# Help- should I transfer 1 or 2 frozen blasts??



## Aw1 (Apr 25, 2013)

Hi- please could anyone give me any advice?

Had my first IVF/ICSI cycle in March and all embryos had to be frozen as I got severe OHSS.

Anyway we are doing FET next cycle and really can't decide whether to transfer 1 or 2 blasts- I'm really torn...

We have 12 blasts frozen so plenty there. I would quite happily put 2 back- our consultant says we can put two back strongly advised against it due to potential problems of having multiple pregnancy and tiny possibility of more....

I would quite happily have twins but really scared about the risks of this for babies if it happened.

I am feeling that I just want to transfer 2 to maximise my chance of getting pregnant.

I am 29 and this is the first time embryos will be transferred.

Anyone any advice?

Anna xx


----------



## jules40:)x (Jun 15, 2011)

I'd go for two I think the scare stories about having twins are much exaggerated, if your young and healthy there should be no reason for you to have any problems. How many do they defrost at a time, can you defrost two in case one doesn't make it through the thaw and if they both do then take a chance?  Have they given you any odds?  We had 3 put back and were given a less than 5% chance of twins . 

Anyhow I was 40 and overweight and the boys were born healthy at 38 weeks x

Good luck with your decision I hope it works out well for you but trust me twins are a blessing xx


----------



## Aw1 (Apr 25, 2013)

Hi Jules- thanks so much for your reply- I would love to have twins too! How lovely you have them!!

I definitely think you're right and they scaremonger you as I know the clinic like to have as many single births as possible.

That is a good idea to thaw two then do two if both thaw properly and 1 if not.

No they haven't given us any odds. She said 50% for a pregnancy before our ICSI cycle but I couldn't complete it with the transfer as I was so poorly and in hospital. But they haven't really said anything since.

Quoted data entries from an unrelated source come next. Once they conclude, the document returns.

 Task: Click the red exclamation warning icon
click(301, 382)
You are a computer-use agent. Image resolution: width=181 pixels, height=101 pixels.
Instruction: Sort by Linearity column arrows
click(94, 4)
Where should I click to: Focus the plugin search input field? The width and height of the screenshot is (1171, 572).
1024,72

We're yours put back after being frozen or fresh?

Xx


----------



## jules40:)x (Jun 15, 2011)

Ours were fresh 3 day embryos one was good, one was fair and the third was poor, they said it wouldn't be suitable for freezing so we asked them if they could pop it back where it belongs - of course we make the assumption that good and fair are asleep int heir cots but who knows if one is our fraggle (nick named because they said it had started to fragment lol) x

At the end of the day you'll know what's right xx

When is your transfer?  We are cycling again at the moment - now that is mad and we're having the same discussions - end of the day I think I'd still do the same given the same set of embryos x


----------



## Aw1 (Apr 25, 2013)

Ahh ok! Are you doing a full IVF cycle?

I'm on BCP at the mo as after the OHSS they thought my cycle would be all over the place so will be starting my medicated cycle in about 2 weeks with the nasal spray and oestrogen to start with. 

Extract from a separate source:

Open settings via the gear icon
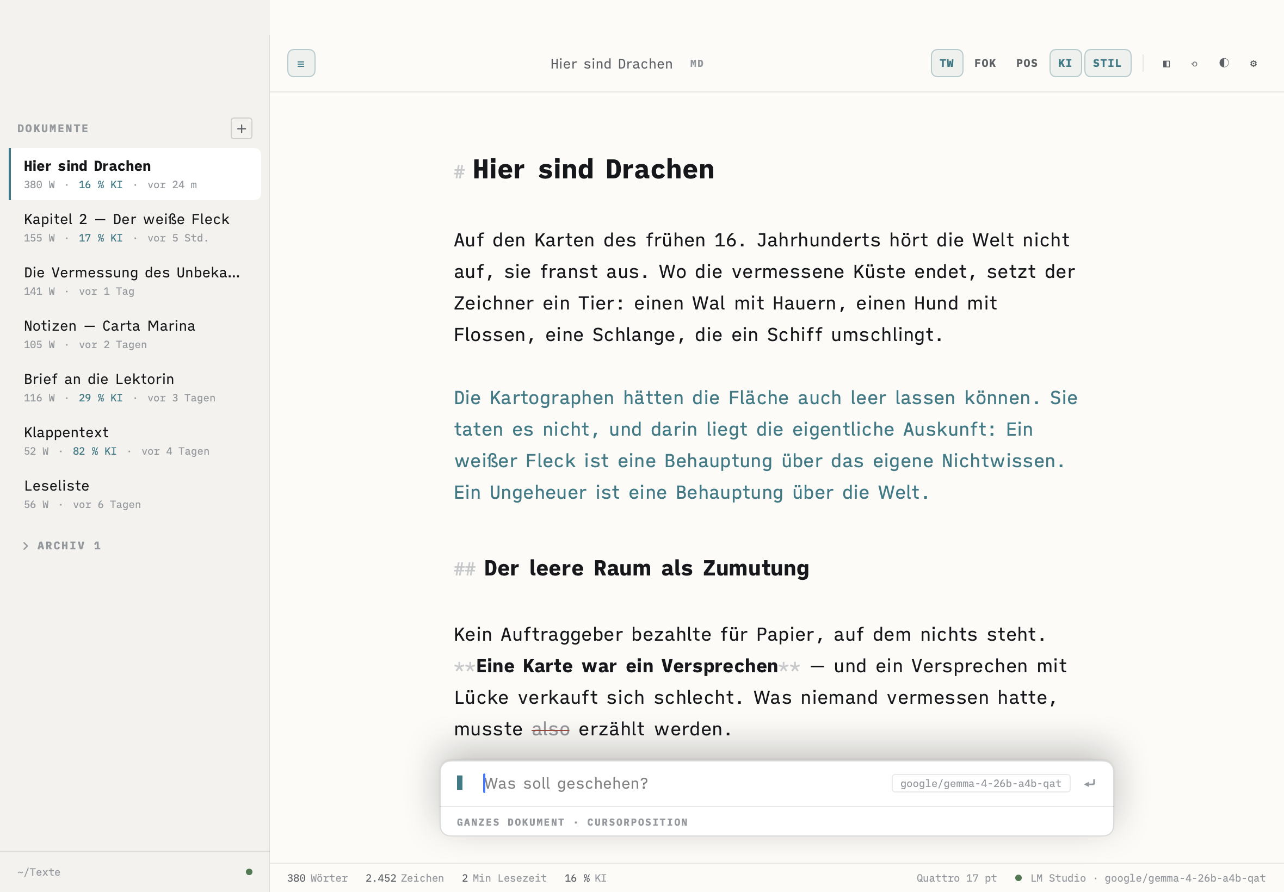Screen dimensions: 1284x892 point(1253,63)
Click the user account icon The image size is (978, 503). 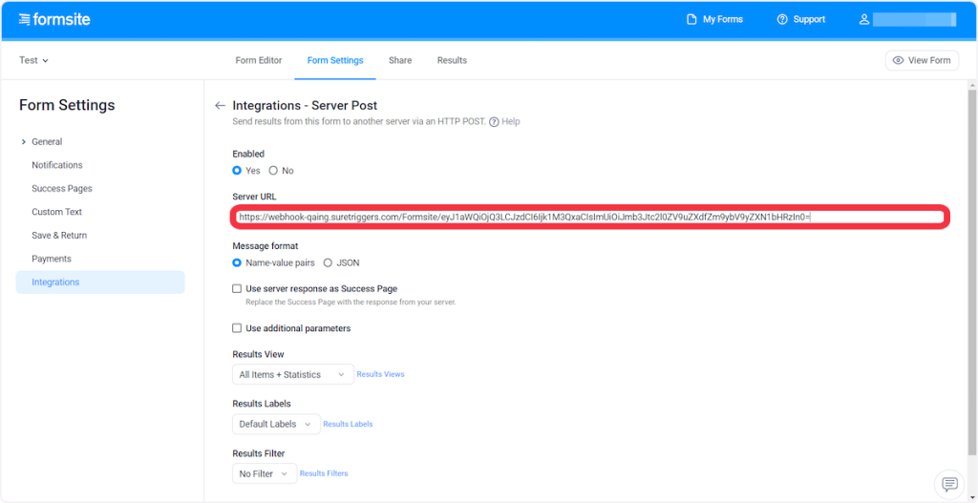coord(864,19)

Good luck with your cycle xx


----------



## Fidub (Jan 9, 2012)

It's my understanding that the clinics are under pressure to reduce the number of multiple births as they cost the NHS more. Twin pregnancies are consultant led rather than midwife and then if they are born very early there is the need for them to be in scbu. So I can understand their issues but it doesn't change the fact that for us this is a numbers game and all we can think about is the best odds of it working. For that reason I chose two for my FET. I was given a 17% chance of it working at all but I am now 39 weeks pregnant with twins and am over the moon. So it's weighing up what you want and thinking about all of the possible outcomes. Xx


----------



## Bearbones1 (Jul 29, 2012)

We put back two blasts after lots of persuasion from our clinic to go with single. We had our scan today and its twins! I am utterly delighted. Do what's right for you.


----------



## Aw1 (Apr 25, 2013)

Thanks so much for all your advice- it's so good to hear from people in the same position making the decision.

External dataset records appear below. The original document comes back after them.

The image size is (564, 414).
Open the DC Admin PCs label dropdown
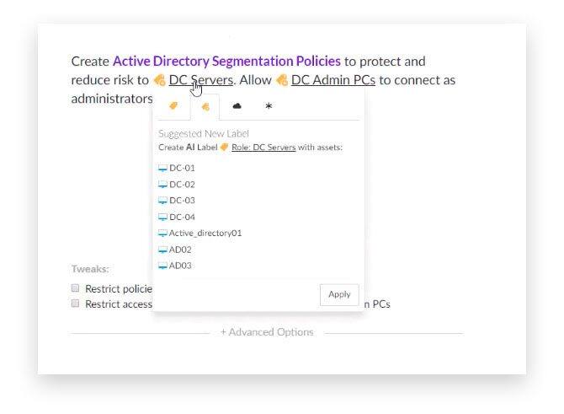333,80
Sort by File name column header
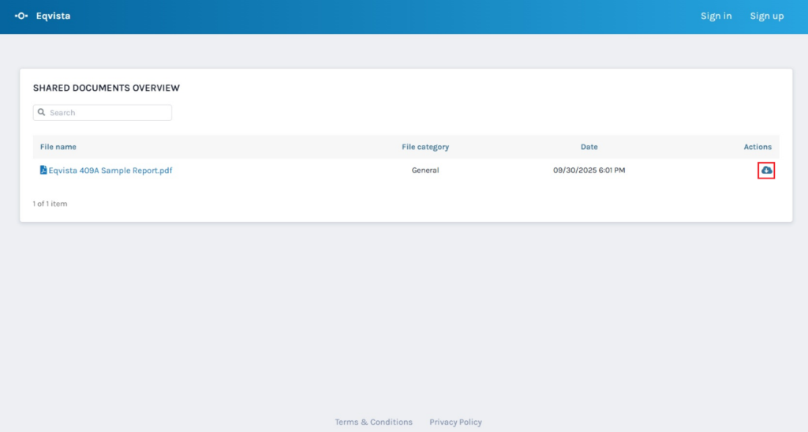808x432 pixels. [x=58, y=147]
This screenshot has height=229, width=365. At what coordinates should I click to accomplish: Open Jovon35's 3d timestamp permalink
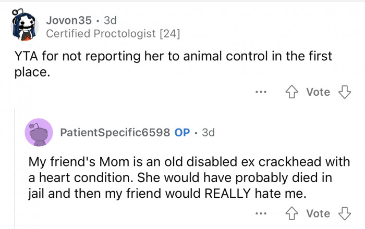[x=110, y=20]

Fidub- that's amazing news - congratulations.- so did you consider just 1? Did you thaw 2 or 3?

Bear bones- we are definitely being strongly persuaded to only do one as they keep saying the chance of success is nearly the same- however I just can't help thinking if 1 doesn't take then there's a second chance right there...

Linda- our clinic seems more concerned with single pregnancies rather than it working first time which I do get as obviously this is the desired outcome.... There is definitely no health risks specific to me why not to transfer 2, I'm 29 and healthy.

At the moment I feel like I am more towards 2... 

Xxx


----------



## mross (Jul 10, 2012)

Hi girls,

Im in exactly the same boat.  We have 3 frozen embies, 2 day 5 and 1 day 6.  We got pregnant with first IVF in October but I miscarried at 12 weeks scan  .  Ive given up work to go through this next cycle as I was so ill the first one, and again this time the drugs just make me a wreck with sickness and migrains, Ive been cycling since 1st April and spent most of that on the couch sleeping off migrains.  I cant handle doing another cycle like this.  I really wanted the 2 day 5s to be put back but we have been told they want to put the day 6 back in and see how that goes.  We have been told its really risky to put 2 back in as it can be triplets or quads, I would LOVE twins!!!  But don't want to put babies/ baby at risk if it works.  On the same note I also don't want to spend the next 6 months doing more cycles!!!!  Ive been having operation after operation with ectopics since 2011, and had so much drugs and medical intervention im at my wits end too, so just don't know what to do either.  xxx


----------



## Aw1 (Apr 25, 2013)

Hi Mross,

I feel exactly the same as you - you feel so torn - it's like an emotional rollacoaster. You want to put two back to maximise your chances and like you say you don't want to keep coming back for more cycles and like you I would love twins. HOWEVER, there's just that little voice in the back of your head  - even though the chances are so small of triplets or quads it is possible/or something going wrong and you would never want that. When do you have to decide?

Also  - if you don't mind me asking - what clinic are you at?

They do put so much pressure to just do 1 but ours have said we can do 2 if you like.... Are the day 6 ones more likely to work - I also have 1 day 6 and the rest day 5?

Weighing it all up I am still thinking of putting 2 back in but my mind changes on a daily basis. So difficult....

Are you also in the younger age bracket?
xx


----------



## Fidub (Jan 9, 2012)

Aw1 - I never considered only one as soon as I knew two was an option. I'd had enough and just wanted the best chance. I loved the idea of twins which is just as well! I was in a different position to you in terms if how many to thaw as mine were frozen on day one so we had literally no idea of the quality. After much deliberating we took their advice and thawed all 12. Out if those 11 survived I think but only two made it to blast. Xxx


----------



## Aw1 (Apr 25, 2013)

Fidub- wow that's amazing - congratulations 

So did you have 2 blasts transferred back? Did your clinic advise 1 or 2?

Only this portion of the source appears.